The second step in treating Alzheimer's is for the patient, and family, to prepare for and manage the disease as it progresses.
Numerous medications are intended to reduce the symptoms of Alzheimer's, by helping to slow memory loss, control behavior problems, or improve sleep. It is important to work with physicians who have considerable knowledge and experience in using these medications.
In a process called oxidant stress, cells produce free radicals, highly reactive molecules that can overwhelm and damage normal cells. Vitamin E and other antioxidants have been studied in patients who have Alzheimer's disease. The use of Vitamin E is controversial. A physician will determine if Vitamin E is appropriate.
In the brains of people with Alzheimer's, there is a dramatic drop in the level of the chemical acetylcholine, which transmits messages in the brain. This chemical is important for attention and memory. The enzyme acetylcholinesterase rapidly breaks down acetylcholine. The enzyme can be blocked with cholinesterase inhibitors, which may help improve cognitive and neuropsychiatric symptoms and might affect the long-term course of the disease.
Glutamate is a chemical in the brain that acts on receptors known as NMDA receptors. There is evidence that overstimulation of these receptors may be bad for brain cells. The medication memantine, which blocks NMDA receptors, has recently been approved by the U.S. Food and Drug Administration for treatment of patients with moderate to severe Alzheimer's disease. A physician will determine if memantine is appropriate.
Antipsychotics or Neuroleptics
These drugs can help control behaviors caused by Alzheimer's, such as agitation, anger, hallucinations and delusions (seeing and hearing nonexistent things), and insomnia (inability to sleep). Many of these drugs have significant side effects.
Antidepressants and Anxiolytics
Some medications help treat depression and anxiety in patients with Alzheimer's. Because some drugs may increase anxiety or agitation, patients should be closely monitored. The drugs may also cause insomnia, tremors, nausea and other side effects.

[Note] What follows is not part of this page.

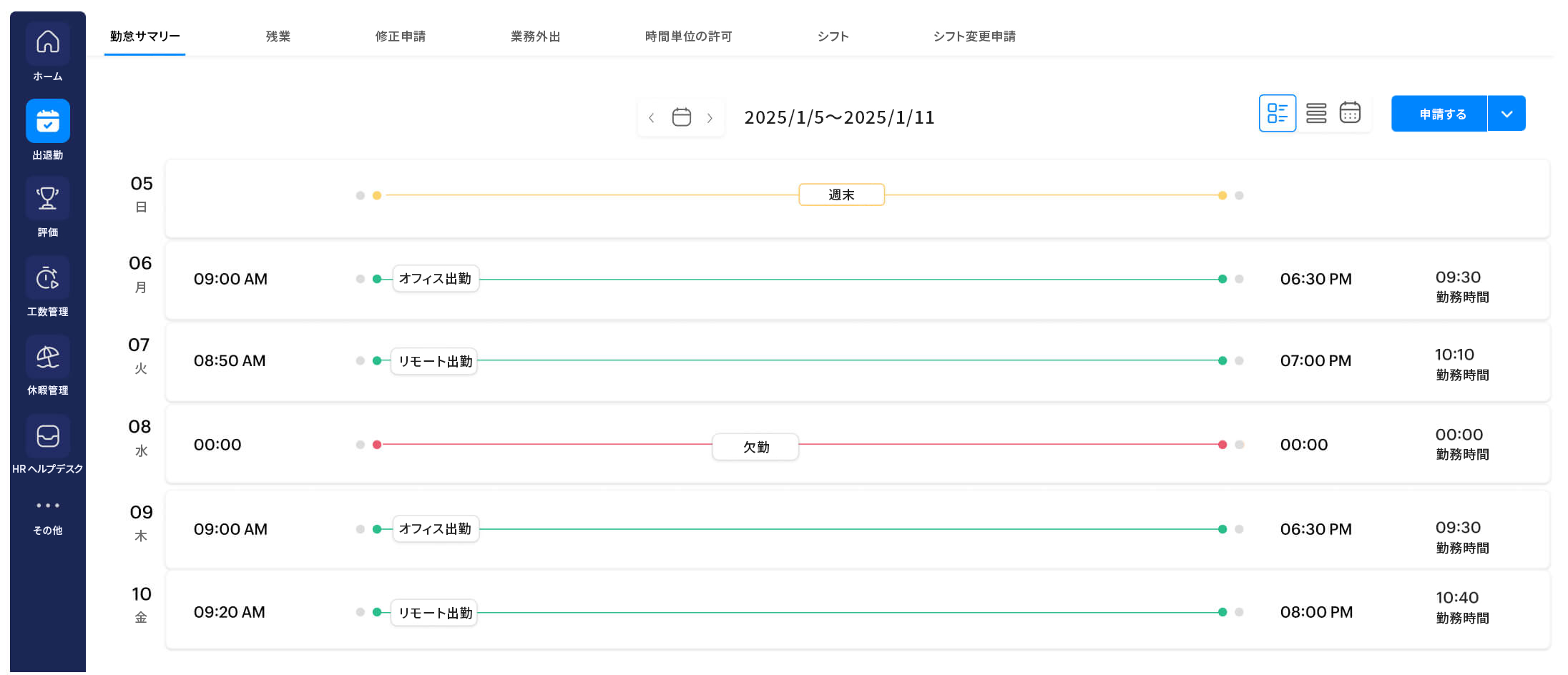
Task: Switch to the summary card view
Action: [x=1278, y=112]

As Alzheimer's progresses, a common behavior is to become increasingly agitated, confused and restless toward the end of the day, which is often called "sundowning." Patients with Alzheimer's disease may also wake or even wander at night. If the problem can't be managed through adjusting living environments, patients may benefit from sleep medications. Anti-anxiety medications may also help reduce these symptoms.